Unhealthy Salad Toppings To Watch Out For Slideshow
What if I told you restaurants pour candy on your entrée salads, which knock them into caloric purgatory? I'm not kidding: loading them with dried fruit, candied walnuts, and other sugar bombs is one step short of dumping M&M's on your salad.
The Blue Cheese Blues
And cheese. Restaurants love cheese, and some salads pack enough to fill a large pizza. I'm not talking a sprinkle of Parmesan here. No, these salads come loaded with blue cheese boulders or mozzarella piles.

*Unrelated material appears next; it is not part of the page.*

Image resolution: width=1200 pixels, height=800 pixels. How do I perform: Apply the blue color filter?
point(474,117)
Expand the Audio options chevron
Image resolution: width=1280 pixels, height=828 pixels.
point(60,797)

Never mind that cheese is a major food intolerance that can give you bloating, gas, and other post-meal misery. Cheese also seriously spikes your salad's caloric count.
Drowning in Dressings
Dressing, however, might prove the biggest restaurant-salad violator. Despite how innocuous many of them sound (raspberry vinaigrette, for instance, or zesty lemon pepper), most salad dressings come loaded with fat and sugar. Drowning even a healthy salad with sugary, creamy dressing is akin to breading and deep-frying broccoli: you kill most of its nutritional value.
Kick the Crunch
"Crunchy" is another red flag with restaurant salads. Fried wontons, tortilla strips, and croutons add crunch appeal with major calories and zero nutrients. That taco salad you see on the menu at Mexican restaurants is like eating a bunch of greens on a deep-fried pastry shell.
Good Ingredients to Start With
Romaine or spinach leaves don't have many calories. Tomato, cucumber, onions, and green veggies like broccoli are also low-calorie, nutrient-rich contenders.